Justice Gorsuch’s concurrence (joined by Justices Thomas and Alito) started by asking “who decides” how to respond to the pandemic and concluded that, because there was no clear grant of authority in the statute, the power “rests with the States and Congress, not OSHA.” Possibly setting out a marker for future cases, he also invoked the related “non-delegation doctrine,” which says that even if Congress had spoken clearly to grant OSHA mandate authority, it would likely constitute an unconstitutional delegation of legislative powers.
In the CMS case, the majority, comprising the three liberal justices (Breyer, Sotomayor, and Kagan) along with Chief Justice Roberts and Justice Kavanaugh, found that the statutes governing Medicare and Medicaid empower the secretary of the Department of Health and Human Services (acting through CMS) to issue regulations necessary to ensure that health-care providers protect Medicare and Medicaid patients’ health and safety. Since Covid poses a significant health risk to patients in facilities that receive Medicare and Medicaid funding and vaccination substantially reduces the likelihood that health-care providers will contract the virus and transmit it to their patients, CMS had authority to issue the mandate.
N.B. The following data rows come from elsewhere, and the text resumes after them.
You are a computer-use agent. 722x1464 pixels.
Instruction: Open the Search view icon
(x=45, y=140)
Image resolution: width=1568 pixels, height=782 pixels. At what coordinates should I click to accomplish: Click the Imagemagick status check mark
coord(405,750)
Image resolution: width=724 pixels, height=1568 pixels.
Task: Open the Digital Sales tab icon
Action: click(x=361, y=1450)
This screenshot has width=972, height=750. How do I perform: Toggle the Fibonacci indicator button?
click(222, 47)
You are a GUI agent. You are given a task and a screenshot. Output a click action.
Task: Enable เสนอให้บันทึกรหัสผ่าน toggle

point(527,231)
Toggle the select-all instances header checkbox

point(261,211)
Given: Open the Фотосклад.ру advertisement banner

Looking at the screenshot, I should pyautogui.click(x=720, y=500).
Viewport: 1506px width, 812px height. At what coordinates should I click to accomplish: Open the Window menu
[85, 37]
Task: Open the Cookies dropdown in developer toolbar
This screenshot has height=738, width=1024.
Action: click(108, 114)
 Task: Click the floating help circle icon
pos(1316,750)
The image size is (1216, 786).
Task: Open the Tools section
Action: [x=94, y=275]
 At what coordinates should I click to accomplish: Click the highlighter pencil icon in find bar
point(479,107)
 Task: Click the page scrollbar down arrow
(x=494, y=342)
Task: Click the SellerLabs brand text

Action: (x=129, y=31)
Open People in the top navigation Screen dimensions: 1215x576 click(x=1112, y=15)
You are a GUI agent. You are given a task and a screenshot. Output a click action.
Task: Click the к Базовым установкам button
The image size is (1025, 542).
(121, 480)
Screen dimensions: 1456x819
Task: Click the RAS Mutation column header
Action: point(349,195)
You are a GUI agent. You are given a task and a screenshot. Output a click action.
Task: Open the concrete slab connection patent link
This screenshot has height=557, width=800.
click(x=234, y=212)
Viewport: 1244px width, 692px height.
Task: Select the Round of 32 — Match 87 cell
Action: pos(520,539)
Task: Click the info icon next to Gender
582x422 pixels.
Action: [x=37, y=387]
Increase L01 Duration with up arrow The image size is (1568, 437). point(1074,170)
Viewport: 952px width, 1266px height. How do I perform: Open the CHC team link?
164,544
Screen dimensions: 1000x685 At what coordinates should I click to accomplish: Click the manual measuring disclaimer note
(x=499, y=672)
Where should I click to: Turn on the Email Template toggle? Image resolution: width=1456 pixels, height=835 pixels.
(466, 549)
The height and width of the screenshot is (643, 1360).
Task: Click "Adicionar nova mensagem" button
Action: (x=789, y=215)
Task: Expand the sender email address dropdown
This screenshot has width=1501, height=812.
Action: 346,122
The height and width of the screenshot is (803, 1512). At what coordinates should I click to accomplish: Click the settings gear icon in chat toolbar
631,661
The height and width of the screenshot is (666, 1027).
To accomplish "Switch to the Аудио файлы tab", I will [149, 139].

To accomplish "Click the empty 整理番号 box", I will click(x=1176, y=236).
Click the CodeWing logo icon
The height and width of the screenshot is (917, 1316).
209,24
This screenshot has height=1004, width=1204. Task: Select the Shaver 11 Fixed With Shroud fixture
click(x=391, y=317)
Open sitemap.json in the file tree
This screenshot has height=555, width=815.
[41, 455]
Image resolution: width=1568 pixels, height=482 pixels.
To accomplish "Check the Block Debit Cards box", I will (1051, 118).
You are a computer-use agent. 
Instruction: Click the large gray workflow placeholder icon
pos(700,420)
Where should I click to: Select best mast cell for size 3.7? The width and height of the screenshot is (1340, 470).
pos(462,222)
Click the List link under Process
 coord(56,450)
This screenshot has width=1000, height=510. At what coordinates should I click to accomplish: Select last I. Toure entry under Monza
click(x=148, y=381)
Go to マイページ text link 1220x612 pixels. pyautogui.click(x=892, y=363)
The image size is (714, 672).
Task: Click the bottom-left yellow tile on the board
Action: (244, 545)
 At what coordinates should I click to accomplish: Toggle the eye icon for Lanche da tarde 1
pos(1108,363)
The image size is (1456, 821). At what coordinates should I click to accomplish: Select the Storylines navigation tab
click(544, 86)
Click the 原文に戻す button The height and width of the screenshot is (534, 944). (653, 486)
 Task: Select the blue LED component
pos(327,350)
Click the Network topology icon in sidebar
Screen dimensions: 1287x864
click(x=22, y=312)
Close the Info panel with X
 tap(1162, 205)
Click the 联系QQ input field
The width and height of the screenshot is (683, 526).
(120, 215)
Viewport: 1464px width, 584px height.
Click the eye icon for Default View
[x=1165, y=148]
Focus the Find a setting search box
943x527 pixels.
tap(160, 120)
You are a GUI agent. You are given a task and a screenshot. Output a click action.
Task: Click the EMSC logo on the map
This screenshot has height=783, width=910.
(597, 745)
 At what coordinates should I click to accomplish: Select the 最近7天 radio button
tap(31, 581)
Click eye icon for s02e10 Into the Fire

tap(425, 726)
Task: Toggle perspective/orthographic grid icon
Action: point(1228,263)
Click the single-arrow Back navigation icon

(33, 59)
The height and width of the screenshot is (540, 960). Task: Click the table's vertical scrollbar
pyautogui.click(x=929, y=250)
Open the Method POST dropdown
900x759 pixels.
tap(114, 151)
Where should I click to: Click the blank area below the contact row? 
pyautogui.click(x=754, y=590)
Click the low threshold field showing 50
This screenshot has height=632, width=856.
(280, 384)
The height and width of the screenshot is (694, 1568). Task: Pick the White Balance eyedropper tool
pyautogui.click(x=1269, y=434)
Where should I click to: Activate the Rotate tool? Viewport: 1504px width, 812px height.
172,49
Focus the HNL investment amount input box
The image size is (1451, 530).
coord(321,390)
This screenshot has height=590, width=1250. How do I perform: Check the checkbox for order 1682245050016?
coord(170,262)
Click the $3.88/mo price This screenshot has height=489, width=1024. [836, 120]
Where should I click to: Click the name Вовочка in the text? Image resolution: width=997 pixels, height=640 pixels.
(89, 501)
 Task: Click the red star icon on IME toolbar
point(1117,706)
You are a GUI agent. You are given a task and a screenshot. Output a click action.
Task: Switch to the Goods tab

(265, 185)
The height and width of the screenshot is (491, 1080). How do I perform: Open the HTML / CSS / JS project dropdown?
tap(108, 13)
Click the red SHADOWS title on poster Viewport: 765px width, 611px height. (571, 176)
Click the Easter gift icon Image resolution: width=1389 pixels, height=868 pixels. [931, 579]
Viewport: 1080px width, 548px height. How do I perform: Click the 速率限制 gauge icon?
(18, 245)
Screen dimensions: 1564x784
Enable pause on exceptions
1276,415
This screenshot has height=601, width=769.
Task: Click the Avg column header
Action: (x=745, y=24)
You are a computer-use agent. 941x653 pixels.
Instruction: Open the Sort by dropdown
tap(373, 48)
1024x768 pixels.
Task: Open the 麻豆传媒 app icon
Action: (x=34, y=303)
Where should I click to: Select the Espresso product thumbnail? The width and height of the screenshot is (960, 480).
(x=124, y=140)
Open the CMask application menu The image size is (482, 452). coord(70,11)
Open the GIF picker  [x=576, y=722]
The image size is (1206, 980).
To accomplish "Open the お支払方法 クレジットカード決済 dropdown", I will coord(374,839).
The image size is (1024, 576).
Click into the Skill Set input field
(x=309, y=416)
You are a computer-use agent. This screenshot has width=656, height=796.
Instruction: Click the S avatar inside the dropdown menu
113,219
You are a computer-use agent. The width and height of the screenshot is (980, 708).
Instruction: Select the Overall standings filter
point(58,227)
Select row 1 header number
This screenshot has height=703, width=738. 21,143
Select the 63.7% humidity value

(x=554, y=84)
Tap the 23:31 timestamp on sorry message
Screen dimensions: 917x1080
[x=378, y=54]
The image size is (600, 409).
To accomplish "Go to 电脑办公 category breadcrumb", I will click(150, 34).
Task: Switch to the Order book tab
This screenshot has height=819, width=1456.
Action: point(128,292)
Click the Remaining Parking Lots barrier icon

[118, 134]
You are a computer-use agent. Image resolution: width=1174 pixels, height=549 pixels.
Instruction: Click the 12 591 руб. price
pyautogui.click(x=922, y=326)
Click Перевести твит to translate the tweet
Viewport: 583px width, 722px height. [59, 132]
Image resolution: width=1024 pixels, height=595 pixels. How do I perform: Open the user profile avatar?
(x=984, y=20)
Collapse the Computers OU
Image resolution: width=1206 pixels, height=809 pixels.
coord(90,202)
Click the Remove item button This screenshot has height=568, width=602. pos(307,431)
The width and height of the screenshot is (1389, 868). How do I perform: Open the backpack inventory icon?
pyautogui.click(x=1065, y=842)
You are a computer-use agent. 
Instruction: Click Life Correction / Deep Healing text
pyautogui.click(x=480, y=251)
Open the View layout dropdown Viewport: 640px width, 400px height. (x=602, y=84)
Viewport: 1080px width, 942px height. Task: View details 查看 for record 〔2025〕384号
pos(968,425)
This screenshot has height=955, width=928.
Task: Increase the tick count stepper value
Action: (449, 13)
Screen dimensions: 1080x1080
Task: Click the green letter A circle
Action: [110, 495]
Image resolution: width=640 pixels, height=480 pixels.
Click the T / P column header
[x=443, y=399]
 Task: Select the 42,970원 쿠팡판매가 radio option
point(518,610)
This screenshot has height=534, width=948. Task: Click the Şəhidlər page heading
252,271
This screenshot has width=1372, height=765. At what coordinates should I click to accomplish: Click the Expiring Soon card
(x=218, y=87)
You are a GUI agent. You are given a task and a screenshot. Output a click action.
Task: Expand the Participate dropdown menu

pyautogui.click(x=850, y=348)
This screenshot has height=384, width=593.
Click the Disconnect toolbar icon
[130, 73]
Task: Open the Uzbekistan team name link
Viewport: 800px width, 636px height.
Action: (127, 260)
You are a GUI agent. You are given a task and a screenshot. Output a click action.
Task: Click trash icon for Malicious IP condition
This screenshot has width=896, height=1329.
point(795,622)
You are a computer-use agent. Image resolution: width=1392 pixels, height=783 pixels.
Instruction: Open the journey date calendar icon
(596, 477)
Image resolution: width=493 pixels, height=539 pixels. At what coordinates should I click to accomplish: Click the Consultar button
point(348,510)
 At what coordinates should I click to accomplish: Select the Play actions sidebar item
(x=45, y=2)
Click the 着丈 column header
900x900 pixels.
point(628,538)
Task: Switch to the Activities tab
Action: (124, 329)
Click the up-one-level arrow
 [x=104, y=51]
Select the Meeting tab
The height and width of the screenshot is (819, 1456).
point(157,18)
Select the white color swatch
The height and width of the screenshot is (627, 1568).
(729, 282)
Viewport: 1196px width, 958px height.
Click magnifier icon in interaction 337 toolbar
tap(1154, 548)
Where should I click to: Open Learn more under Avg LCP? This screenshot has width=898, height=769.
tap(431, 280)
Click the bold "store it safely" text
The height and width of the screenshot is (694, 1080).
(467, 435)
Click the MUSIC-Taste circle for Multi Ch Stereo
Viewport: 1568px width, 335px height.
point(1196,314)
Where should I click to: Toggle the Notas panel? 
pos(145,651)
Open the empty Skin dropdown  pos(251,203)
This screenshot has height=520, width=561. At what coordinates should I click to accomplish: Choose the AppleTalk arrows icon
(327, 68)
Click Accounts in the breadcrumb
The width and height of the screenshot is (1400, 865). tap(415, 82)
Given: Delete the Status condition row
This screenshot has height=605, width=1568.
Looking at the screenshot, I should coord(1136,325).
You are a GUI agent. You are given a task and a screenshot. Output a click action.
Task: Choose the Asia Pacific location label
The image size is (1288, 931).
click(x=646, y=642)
Justice Thomas’s dissent (joined by Justices Gorsuch, Alito, and Barrett) characterized the statutory language relied on by the majority as “a constellation of statutory provisions that each concern one of the 15 types of medical facilities that the rule covers” — a constellation that the majority treats as “a singular (and unqualified) delegation to the Secretary to adopt health and safety regulations.” He complained that this “hodgepodge of provisions” did not constitute clear congressional authorization for a vaccine mandate that would affect millions of health-care workers. A vaccination mandate is “plainly different in kind” from the various administrative measures outlined in the statute that the secretary may take to protect patients’ health and safety.